◆ Exercise instructions ◆
Could you swap every "image size" in these records for "screen size" and write them out again with nothing else changed?

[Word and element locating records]
-*-
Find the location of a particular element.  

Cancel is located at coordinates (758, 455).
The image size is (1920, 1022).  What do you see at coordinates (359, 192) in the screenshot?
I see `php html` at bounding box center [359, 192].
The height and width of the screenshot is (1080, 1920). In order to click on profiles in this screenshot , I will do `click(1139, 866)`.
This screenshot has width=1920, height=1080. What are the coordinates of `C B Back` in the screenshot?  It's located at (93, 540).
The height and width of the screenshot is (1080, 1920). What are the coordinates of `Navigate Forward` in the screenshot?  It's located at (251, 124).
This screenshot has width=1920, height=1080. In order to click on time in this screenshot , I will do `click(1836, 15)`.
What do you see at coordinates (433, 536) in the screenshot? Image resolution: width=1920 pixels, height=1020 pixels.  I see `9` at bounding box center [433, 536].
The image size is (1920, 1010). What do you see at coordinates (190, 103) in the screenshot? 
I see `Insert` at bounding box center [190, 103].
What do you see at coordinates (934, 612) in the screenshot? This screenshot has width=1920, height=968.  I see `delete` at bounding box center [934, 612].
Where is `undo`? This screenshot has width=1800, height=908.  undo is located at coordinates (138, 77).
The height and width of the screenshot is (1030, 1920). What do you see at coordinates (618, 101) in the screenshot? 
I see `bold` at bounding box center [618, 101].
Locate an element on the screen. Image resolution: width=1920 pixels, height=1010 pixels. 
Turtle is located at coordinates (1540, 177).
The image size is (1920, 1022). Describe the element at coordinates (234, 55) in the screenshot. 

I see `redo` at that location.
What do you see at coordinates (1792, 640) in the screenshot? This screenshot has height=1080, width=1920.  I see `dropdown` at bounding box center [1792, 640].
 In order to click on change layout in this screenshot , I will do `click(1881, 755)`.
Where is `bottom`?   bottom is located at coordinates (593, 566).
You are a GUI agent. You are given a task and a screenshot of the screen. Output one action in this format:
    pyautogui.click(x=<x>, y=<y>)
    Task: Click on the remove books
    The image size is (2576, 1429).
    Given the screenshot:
-*-
◆ Written solution ◆
Find the location of a particular element.  

Cancel is located at coordinates (758, 455).
The screen size is (1920, 1022).  What do you see at coordinates (359, 192) in the screenshot?
I see `php html` at bounding box center [359, 192].
The height and width of the screenshot is (1080, 1920). In order to click on profiles in this screenshot , I will do `click(1139, 866)`.
This screenshot has width=1920, height=1080. What are the coordinates of `C B Back` in the screenshot?  It's located at (93, 540).
The height and width of the screenshot is (1080, 1920). What are the coordinates of `Navigate Forward` in the screenshot?  It's located at (251, 124).
This screenshot has width=1920, height=1080. In order to click on time in this screenshot , I will do `click(1836, 15)`.
What do you see at coordinates (433, 536) in the screenshot? Image resolution: width=1920 pixels, height=1020 pixels.  I see `9` at bounding box center [433, 536].
The screen size is (1920, 1010). What do you see at coordinates (190, 103) in the screenshot? 
I see `Insert` at bounding box center [190, 103].
What do you see at coordinates (934, 612) in the screenshot? This screenshot has width=1920, height=968.  I see `delete` at bounding box center [934, 612].
Where is `undo`? This screenshot has width=1800, height=908.  undo is located at coordinates (138, 77).
The height and width of the screenshot is (1030, 1920). What do you see at coordinates (618, 101) in the screenshot? 
I see `bold` at bounding box center [618, 101].
Locate an element on the screen. Image resolution: width=1920 pixels, height=1010 pixels. 
Turtle is located at coordinates (1540, 177).
The screen size is (1920, 1022). Describe the element at coordinates (234, 55) in the screenshot. 

I see `redo` at that location.
What do you see at coordinates (1792, 640) in the screenshot? This screenshot has height=1080, width=1920.  I see `dropdown` at bounding box center [1792, 640].
 In order to click on change layout in this screenshot , I will do `click(1881, 755)`.
Where is `bottom`?   bottom is located at coordinates (593, 566).
You are a GUI agent. You are given a task and a screenshot of the screen. Output one action in this format:
    pyautogui.click(x=<x>, y=<y>)
    Task: Click on the remove books
    The screen size is (2576, 1429).
    Given the screenshot:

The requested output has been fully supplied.